▶ EXTRACT:
* Start *

Charles Blanchard "Babe" Carter (May 10, 1880 – April 6, 1927) was an American football player, lawyer and politician.  He was the starting right guard on the University of Michigan's 1902 and 1904 "Point-a-Minute" football teams that compiled a record of 21–0 and outscored opponents 1,211 to 34.  He was a lawyer in Maine and also served in the Maine Senate.

Early years
Carter was born in Auburn, Maine, and attended the Webster Grammar School and Edward Little High School.  He attended Brown University as an undergraduate and played two years of college football for the Brown Bears football team.

University of Michigan
In 1902, Carter enrolled at the University of Michigan Law School.  He started at the right guard position for Fielding H. Yost's renowned 1902 and 1904 "Point-a-Minute" football teams that compiled a record of 21–0 and outscored opponents 1,211 to 34.  At 236 pounds, Carter was by far the largest player on Yost's "Point-a-Minute" team and was known by the nickname "Babe" Carter.  A profile of Carter in the university's 1903 yearbook noted: "'Those who know' at Michigan designate Charles B. Carter as one of the fastest big men who ever appeared on a Western gridiron. ... His wonderful handling of his massive frame, his agility and his nerve was astonishing." Despite his size and playing as a lineman, Carter scored six touchdowns for the 1904 team.

* End *

▶ MATERIAL PROVIDED:
* Start *

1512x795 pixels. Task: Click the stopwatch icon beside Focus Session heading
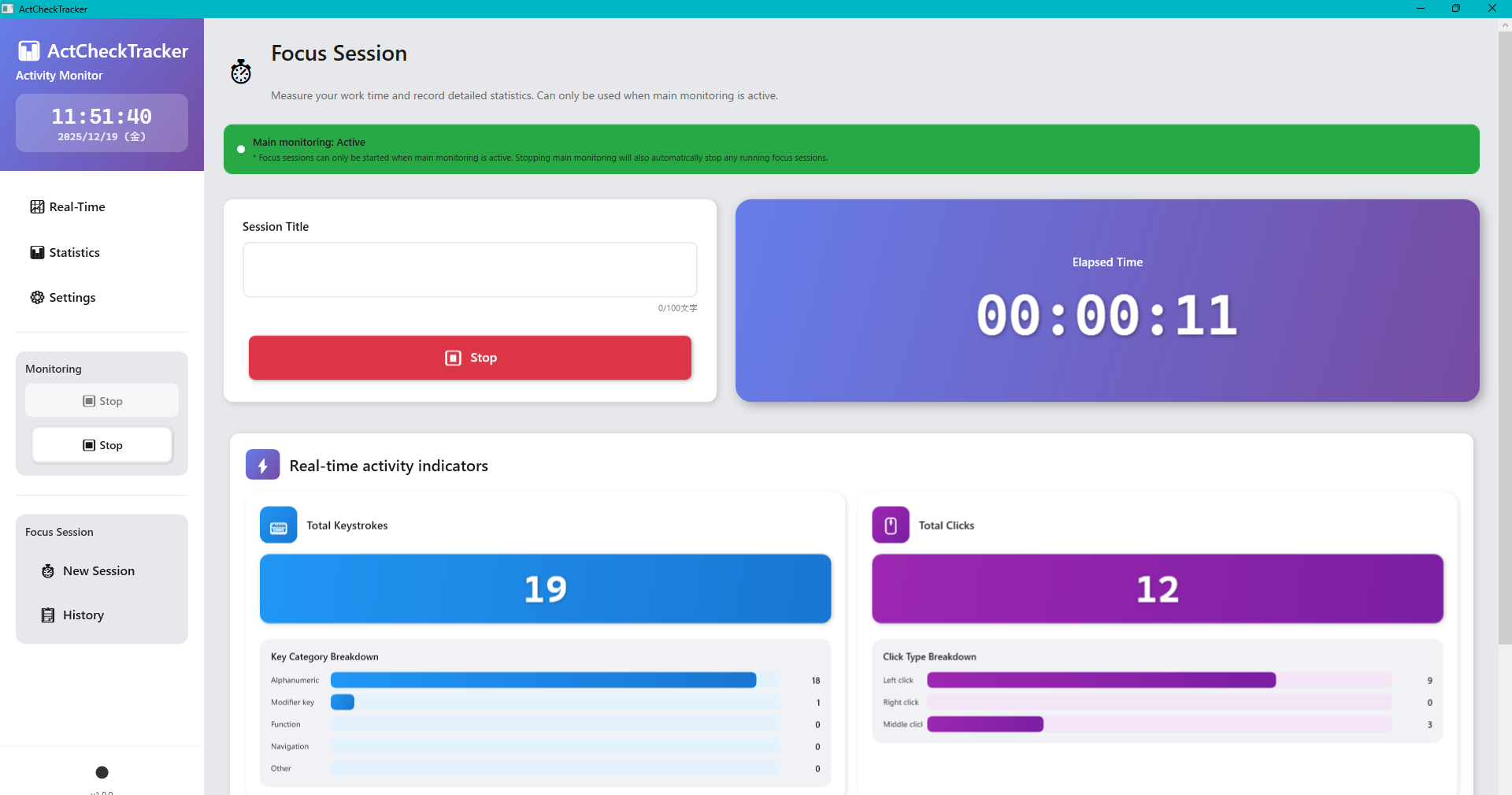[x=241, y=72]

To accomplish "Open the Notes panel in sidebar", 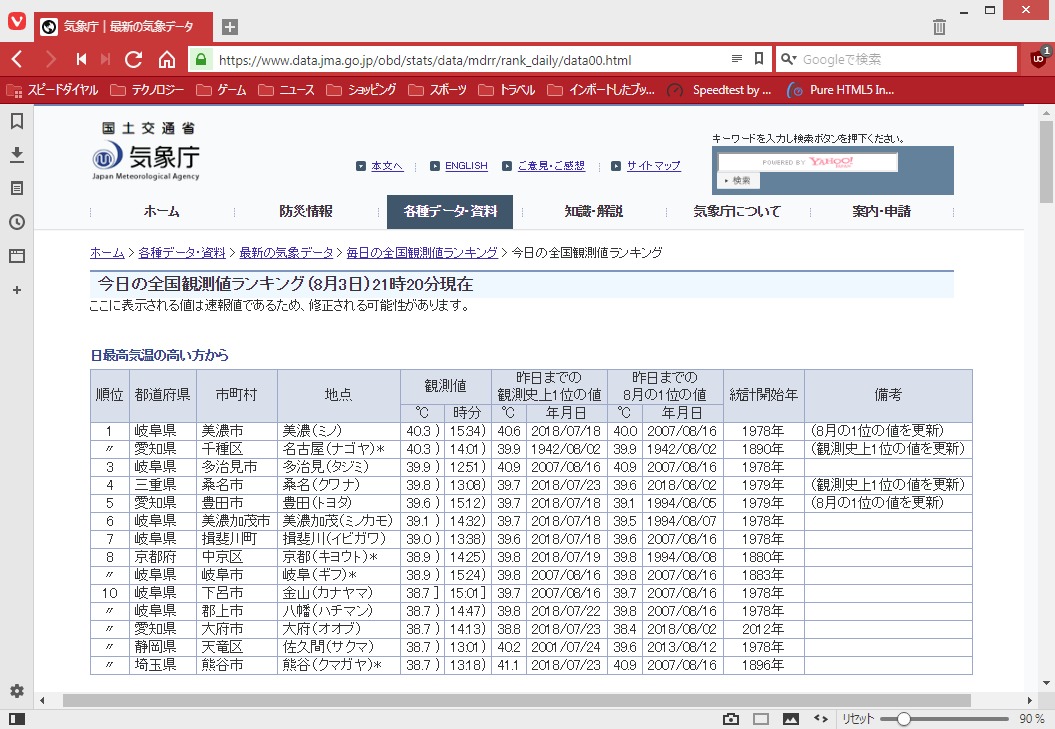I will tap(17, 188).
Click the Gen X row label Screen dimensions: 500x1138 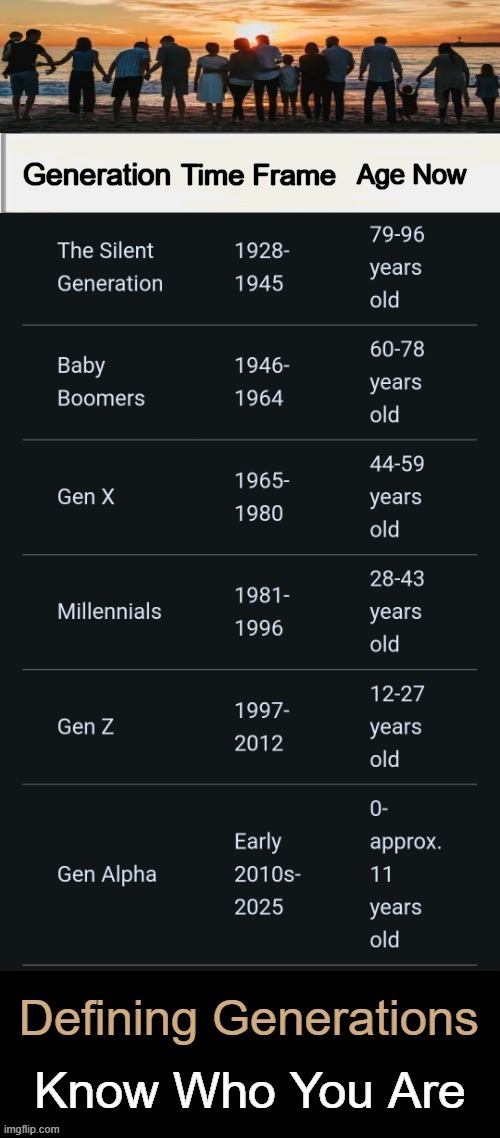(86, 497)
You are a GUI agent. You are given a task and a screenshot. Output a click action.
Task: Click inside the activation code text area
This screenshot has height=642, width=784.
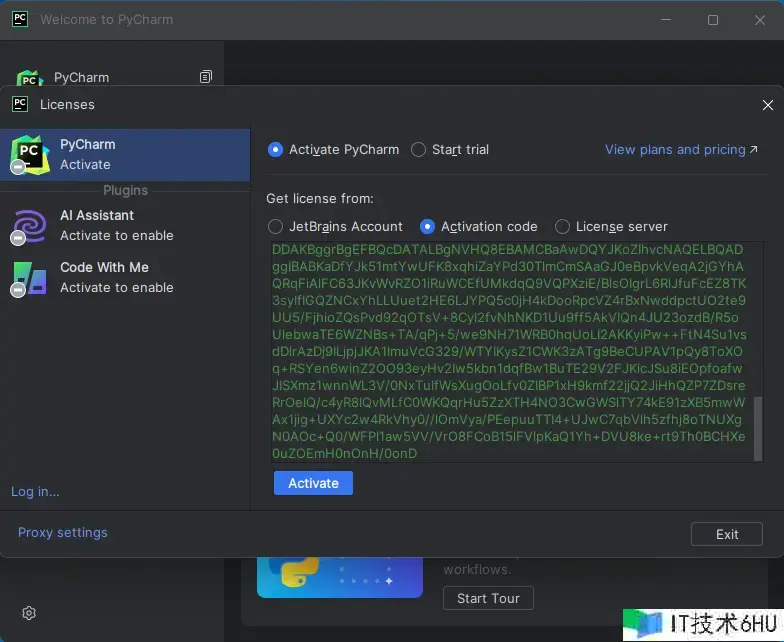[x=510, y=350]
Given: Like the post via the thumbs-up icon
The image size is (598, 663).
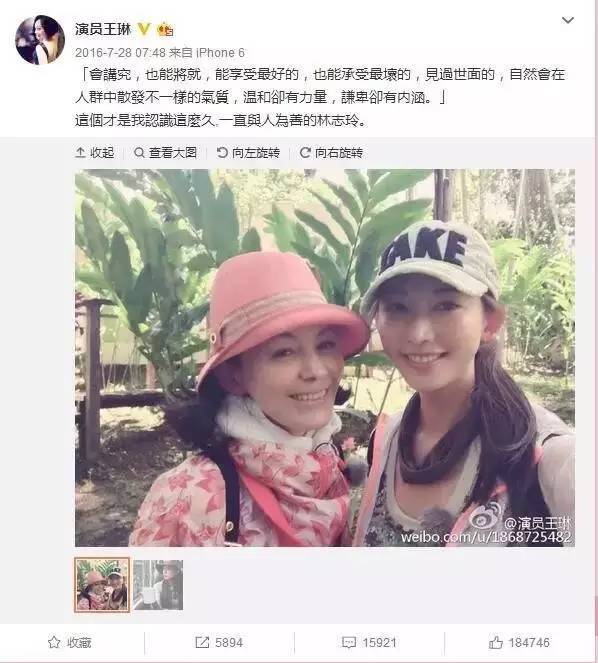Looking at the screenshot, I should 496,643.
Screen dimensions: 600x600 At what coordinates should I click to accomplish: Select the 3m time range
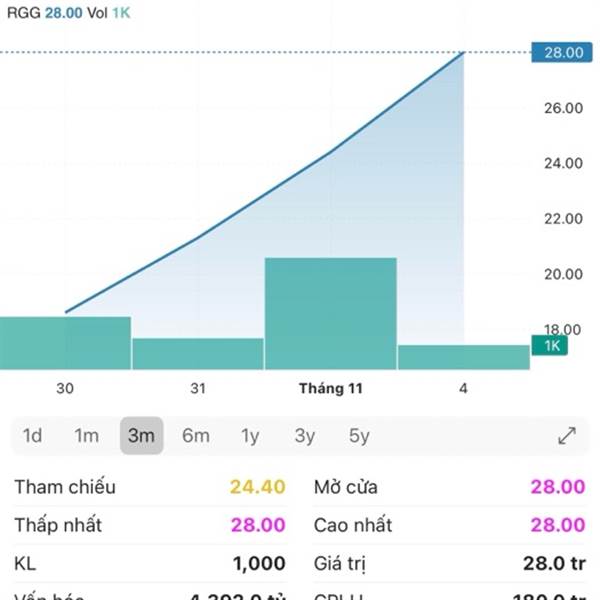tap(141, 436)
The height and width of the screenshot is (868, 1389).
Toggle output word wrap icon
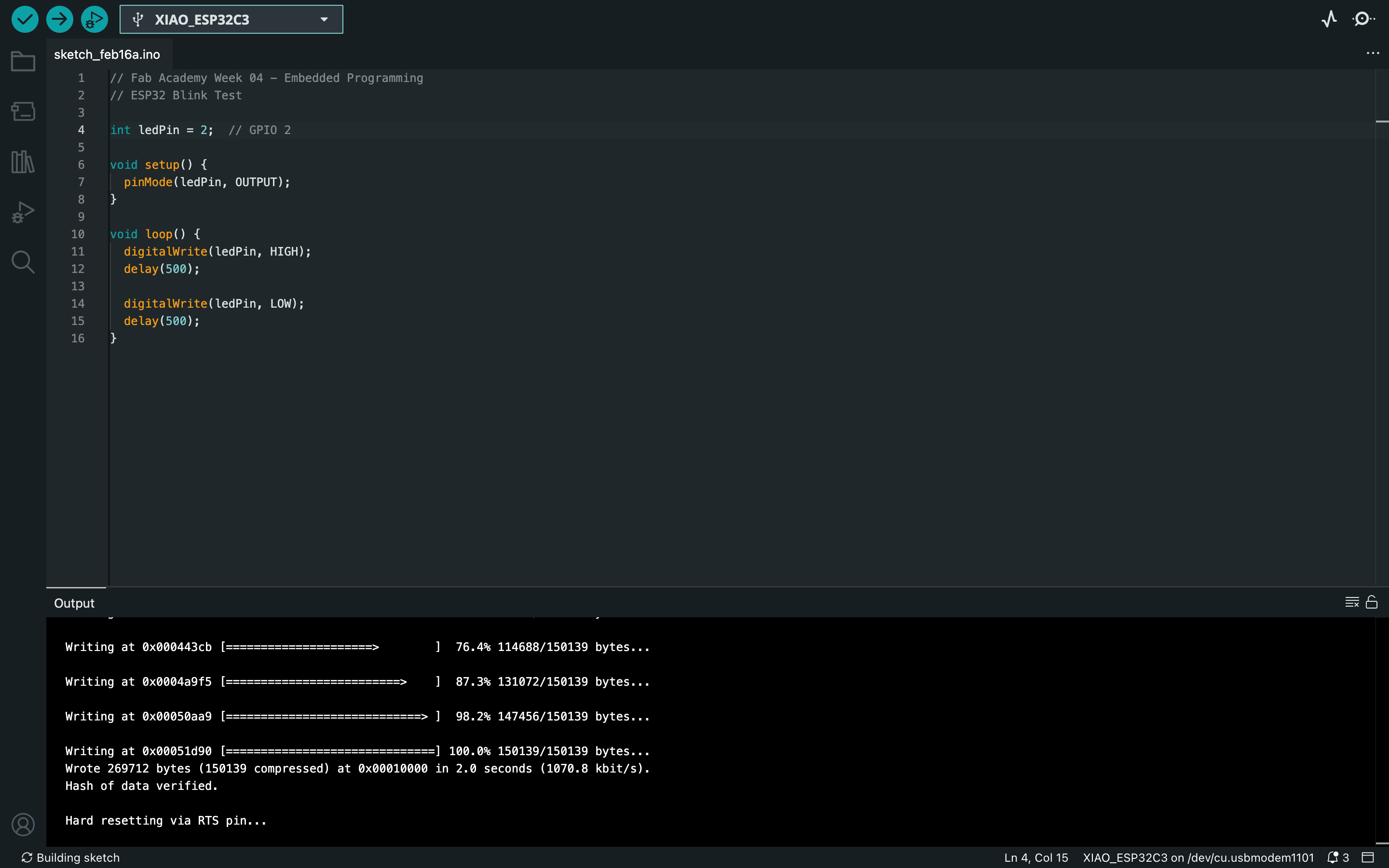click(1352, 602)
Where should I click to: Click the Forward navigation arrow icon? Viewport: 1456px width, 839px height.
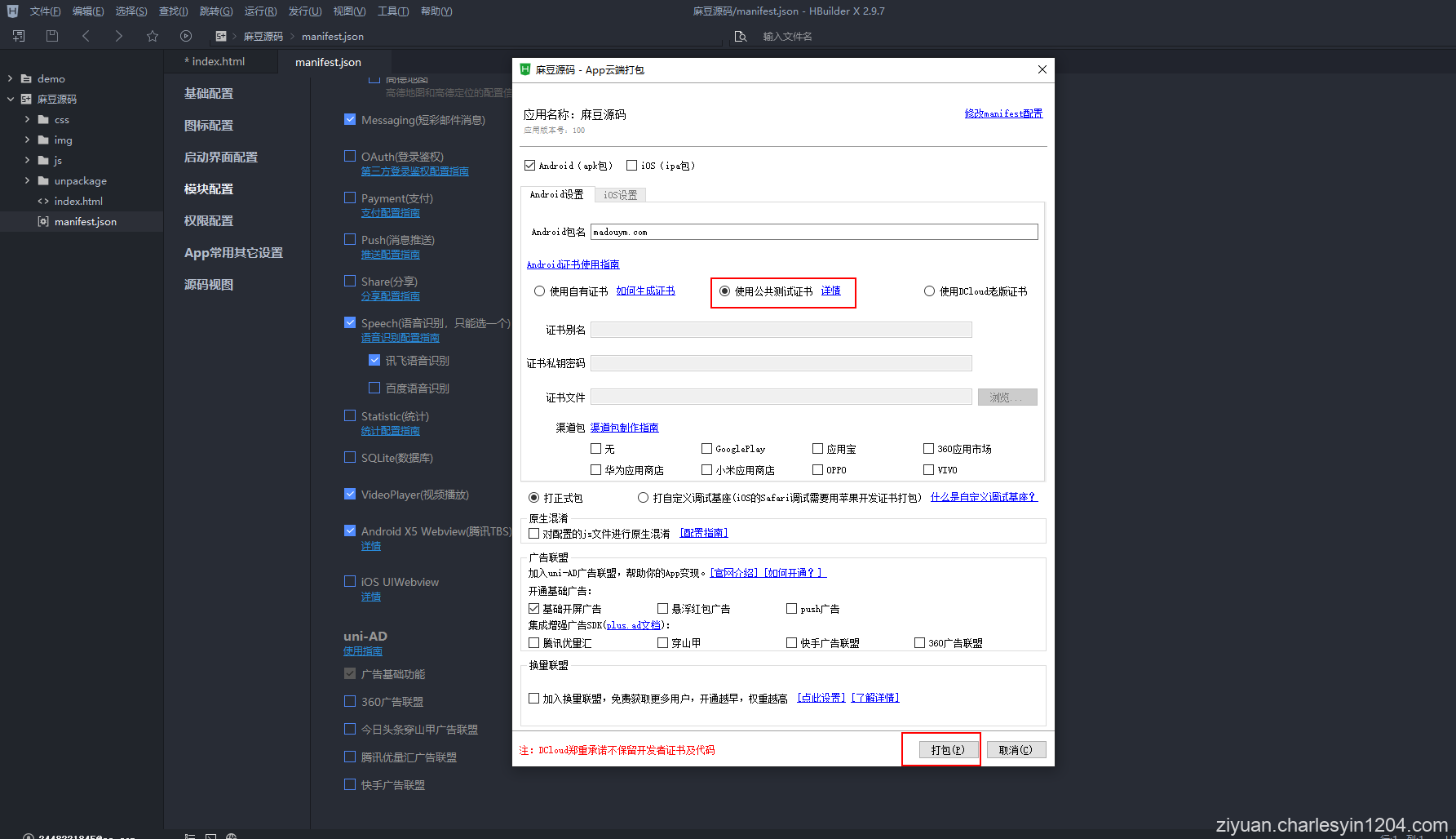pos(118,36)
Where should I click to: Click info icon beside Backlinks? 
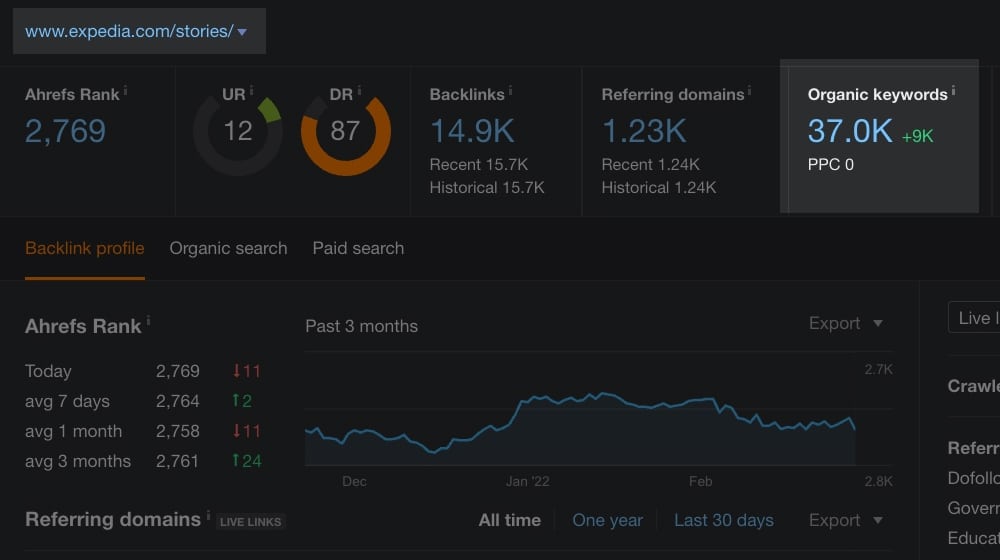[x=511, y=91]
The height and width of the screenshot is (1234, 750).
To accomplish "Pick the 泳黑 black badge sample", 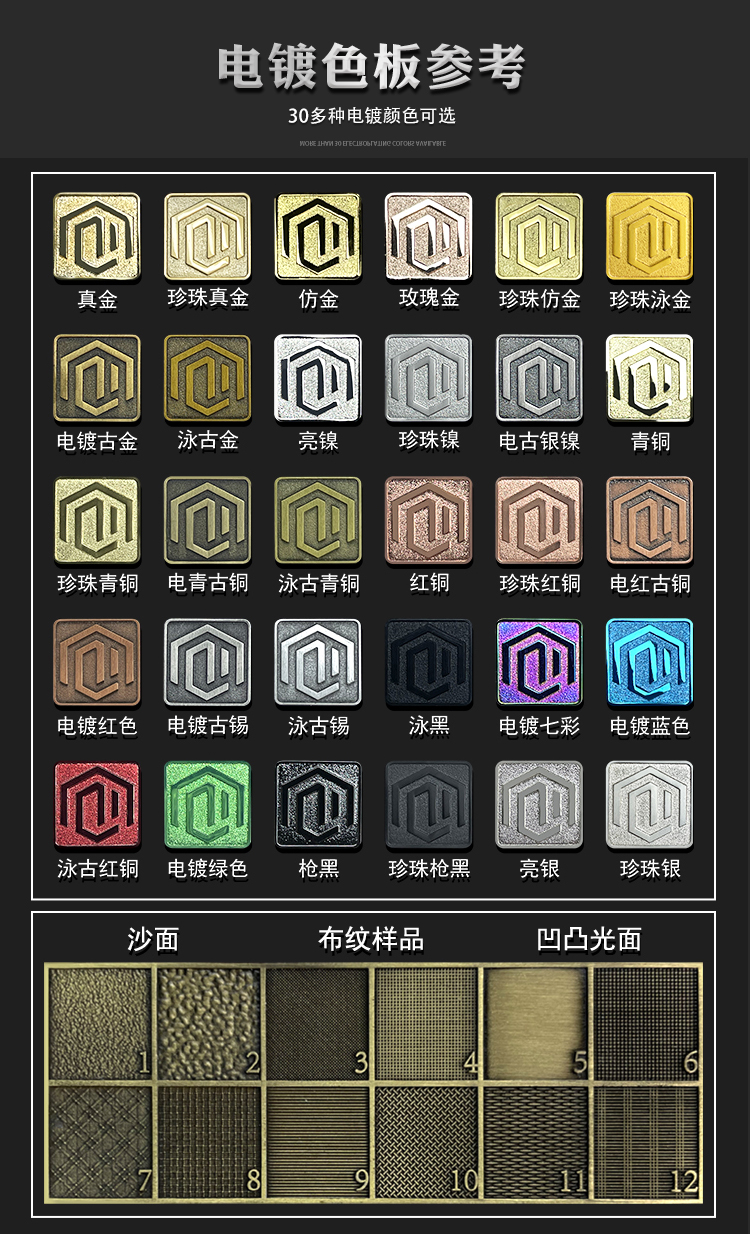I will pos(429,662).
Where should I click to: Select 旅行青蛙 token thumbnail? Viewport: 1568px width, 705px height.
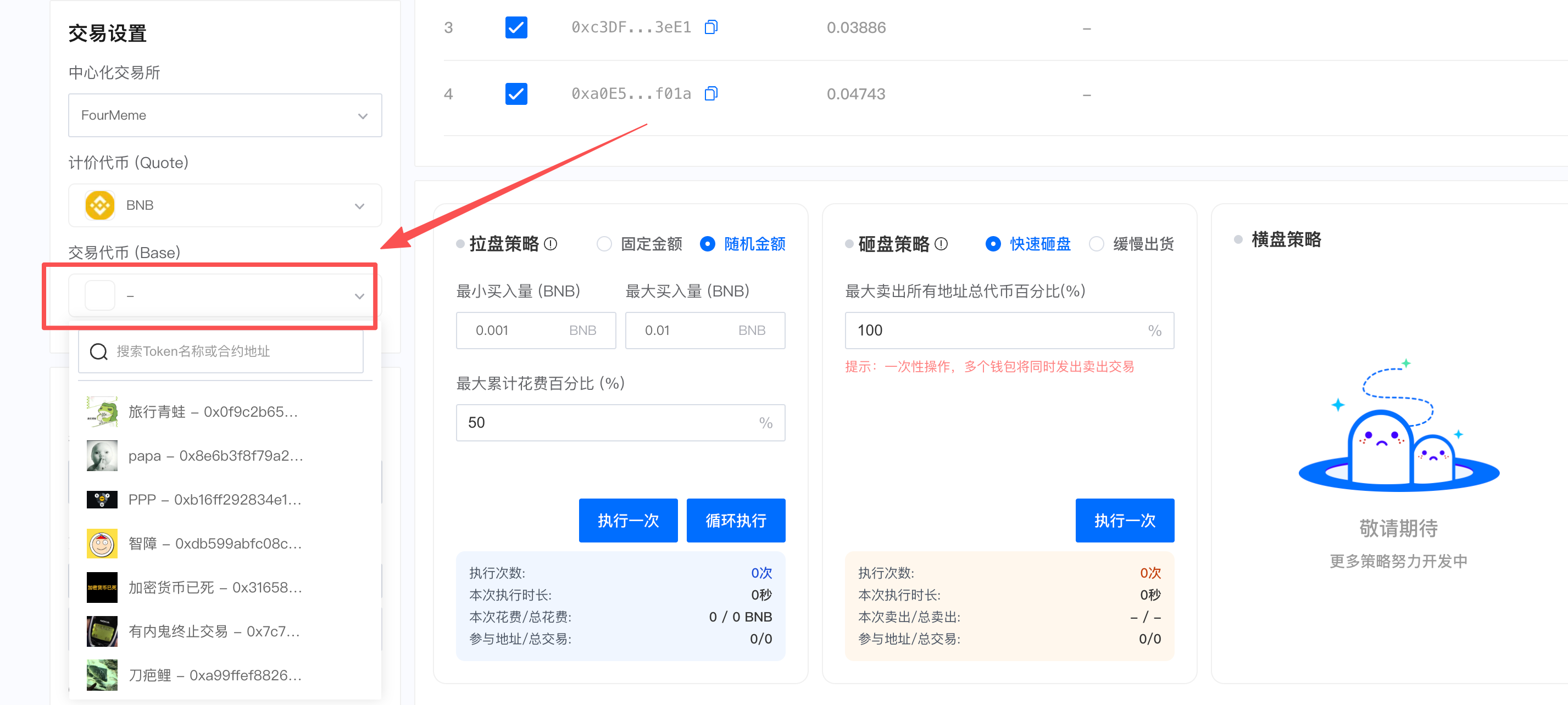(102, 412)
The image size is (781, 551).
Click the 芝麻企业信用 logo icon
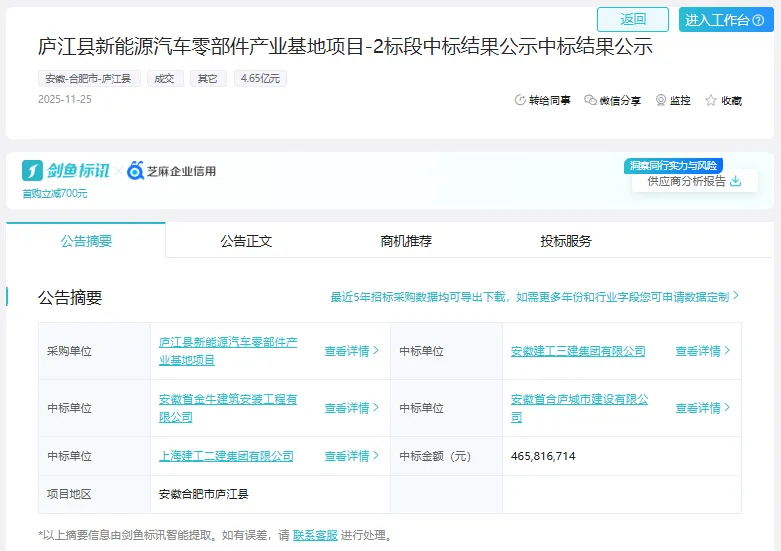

* End *

▶ WHAT TO DO:
[1] Answer these from the biography of Charles "Babe" Carter:
(a) In what town and state was Carter born?
(b) For how many years did he play college football for Brown?
(c) How much did Carter weigh as a player on the "Point-a-Minute" team?
[2] List every school Carter attended, according to the biography of Charles "Babe" Carter.
[3] Carry on the biography of Charles "Babe" Carter from its last sentence.

▶ ANSWERS FOR THE EXERCISE:
[1]
(a) Auburn, Maine
(b) Two years
(c) 236 pounds

[2]
Webster Grammar School
Edward Little High School
Brown University
University of Michigan Law School

[3]
Legal career
Carter was admitted to the bar in Androscoggin County, Maine, in February 1907.  He maintained a law practice in Lewiston, Maine, from 1907 until his death in 1927.  He became general counsel to the Great Northern Paper Company and as counsel for the Maine Central Railroad.  He handled a number of jury trials for the Maine Central and also had a large corporation business, representing clients before the state legislature in hydroelectric and storage matters.

Politics
In 1925, Carter was elected as a Republican to the Maine Senate representing Androscoggin County.  As a state senator, Carter was a leader in the effort to prevent hydroelectric companies from exporting surplus power out of Maine.  Carter was a delegate to the 1920 Republican National Convention.  According to the Lewiston Evening Journal, he was often talked of as a Republican candidate for Governor of Maine in 1928.  The paper described Carter as follows:

He was socially one of the most delightful friends one ever could have. ... He loved social life and the outdoors. ... Used to books, reading, fine surroundings, he was at home in any surroundings.  He had a massive figure, impressive in appearance, powerful in manner and bearing.

He was a member of the Episcopal Church, a Mason and a member of the Delta Phi and Delta Chi fraternities.

Death and family
Carter died suddenly of a "heart block" in April 1927 after an evening meeting with Governor Owen Brewster at Augusta, Maine; he was 46.  Carter was survived by his wife, the former Clare Scanlan, to whom he was married in 1911.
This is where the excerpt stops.